Da ihn diese neue Perspektive faszinierte, absolvierte Presta den ersten an der SUPSI angebotenen Master of Science in Krankenpflege und wurde daraufhin vom Verein APN-CH, der das entsprechende Schweizer Berufsregister führt, als Pflegeexperte APN anerkannt.

«Im Tessin sind wir noch mit dem Aufbau dieser neuen Rolle beschäftigt, weshalb es noch keine entsprechende rechtliche Anerkennung gibt, was aber hoffentlich bald der Fall sein wird», so Presta. «Derzeit arbeite ich als Pflegekraft der zweiten Qualifikationsebene, d. h. ich bin nicht am Patientenbett tätig, sondern biete Beratungsleistungen an.
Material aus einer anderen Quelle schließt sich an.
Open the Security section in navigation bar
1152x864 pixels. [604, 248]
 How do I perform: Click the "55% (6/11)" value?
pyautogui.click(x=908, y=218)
Meine Aufgabe ist es, die Patientinnen und Patienten rundum zu unterstützen, indem ich die Arbeit aller beteiligten Fachleute integriere und koordiniere, ohne dabei in jemandes Zuständigkeitsbereich einzugreifen. Genauer gesagt, versuche ich, zu verstehen, welche Bedürfnisse die Patientinnen und Patienten haben und welche Erwartungen sie an den Behandlungsweg und die Lebensqualität stellen, um ihnen zu helfen, die besten Lösungen für Probleme und Schwierigkeiten zu finden. Dies bedeutet zum Beispiel, sie über Behandlungsdetails aufzuklären, die sie möglicherweise vor lauter Aufregung während der ärztlichen Untersuchung nicht richtig verstanden haben; ihnen Informationen darüber zu geben, was sie nach der Entlassung aus dem Spital erwartet; sie anschliessend zu Hause telefonisch zu betreuen, bei der Lösung bürokratischer Probleme zu unterstützen und gegebenenfalls mit Personen in Verbindung zu setzen, die ihnen psychologische und soziale Unterstützung bieten können.» Allein im vergangenen Jahr hat Presta mehr als hundert Patientinnen und Patienten betreut. «Wir haben zahlreiche positive Rückmeldungen erhalten: Diese Form der Betreuung sorgt bei den Patientinnen und Patienten für mehr Zufriedenheit, Sicherheit und Gelassenheit, da sie stets wissen, wo sie die Antworten finden, die sie brauchen».